Arqueologia submarina na Egitânia




Sempre que chove copiosamente como tem acontecido nos últimos dois anos as ruínas romanas que se situam por baixo do pavilhão epigráfico enchem-se de água. Esta água tem vindo a degradar o estuque das paredes das ruínas, sem que nada tenha sido feita para acautelar tal situação. O sistema de evacuação de águas pluviais, se é que existe, não está a funcionar e no local nem uma simples bomba está colocada para retiarar os líquidos. Cremos que se trata de incúria, a juntar a outras situações que teimam em não serem resolvidas. Mas nos palheiros de S. Dâmaso está um aparelho de ar condicionado a trabalhar meses a fio.
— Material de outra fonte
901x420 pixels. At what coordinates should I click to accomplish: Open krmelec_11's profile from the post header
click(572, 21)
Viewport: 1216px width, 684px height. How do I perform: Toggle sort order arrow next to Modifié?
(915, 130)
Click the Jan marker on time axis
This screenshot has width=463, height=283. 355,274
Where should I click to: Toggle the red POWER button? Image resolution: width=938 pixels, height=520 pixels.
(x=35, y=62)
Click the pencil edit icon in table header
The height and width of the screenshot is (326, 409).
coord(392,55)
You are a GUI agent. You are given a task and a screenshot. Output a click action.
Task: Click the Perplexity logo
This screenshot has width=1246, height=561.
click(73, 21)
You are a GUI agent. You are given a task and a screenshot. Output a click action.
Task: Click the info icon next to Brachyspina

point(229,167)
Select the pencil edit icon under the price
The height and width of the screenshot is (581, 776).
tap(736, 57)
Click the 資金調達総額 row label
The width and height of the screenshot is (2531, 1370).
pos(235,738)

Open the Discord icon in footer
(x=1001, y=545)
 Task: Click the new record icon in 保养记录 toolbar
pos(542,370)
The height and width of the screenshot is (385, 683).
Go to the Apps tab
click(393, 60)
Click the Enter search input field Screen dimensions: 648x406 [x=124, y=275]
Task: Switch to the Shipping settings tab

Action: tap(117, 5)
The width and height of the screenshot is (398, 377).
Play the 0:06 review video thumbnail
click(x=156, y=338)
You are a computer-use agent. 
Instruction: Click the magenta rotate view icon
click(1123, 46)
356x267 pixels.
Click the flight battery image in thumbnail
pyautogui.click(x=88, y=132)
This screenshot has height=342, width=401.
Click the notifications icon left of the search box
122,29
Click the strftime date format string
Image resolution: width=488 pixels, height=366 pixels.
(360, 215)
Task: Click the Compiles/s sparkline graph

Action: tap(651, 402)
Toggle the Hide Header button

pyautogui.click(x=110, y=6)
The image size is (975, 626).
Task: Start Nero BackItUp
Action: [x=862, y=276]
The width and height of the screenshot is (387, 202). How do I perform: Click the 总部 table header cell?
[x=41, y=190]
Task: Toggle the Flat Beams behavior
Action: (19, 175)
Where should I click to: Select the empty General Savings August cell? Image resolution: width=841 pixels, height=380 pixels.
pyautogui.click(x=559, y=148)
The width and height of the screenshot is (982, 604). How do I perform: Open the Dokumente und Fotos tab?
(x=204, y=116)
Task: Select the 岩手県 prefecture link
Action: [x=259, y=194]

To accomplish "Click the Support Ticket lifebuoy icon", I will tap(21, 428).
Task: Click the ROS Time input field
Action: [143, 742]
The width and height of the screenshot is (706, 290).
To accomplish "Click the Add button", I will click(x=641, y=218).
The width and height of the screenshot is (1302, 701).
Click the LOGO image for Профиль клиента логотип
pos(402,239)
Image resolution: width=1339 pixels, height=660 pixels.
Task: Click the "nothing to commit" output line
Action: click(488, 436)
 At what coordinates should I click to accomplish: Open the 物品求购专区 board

Não se compreende esta dualidade de critérios. Entretanto as ruínas vão-se degradando (estas submersas), mas também o cemitério romano-visigótico, as ruínas postas à vista pelas recentes escavações do castelo, para não falar do balneário que está votado ao mais fundamentalista abandono já há muitos anos.
Acção é precisa, basta de invocar as dificuldades económicas. Os meios humanos estão no terreno a descansar e as chefias infermam por falta de visão, preguiça e imaginação.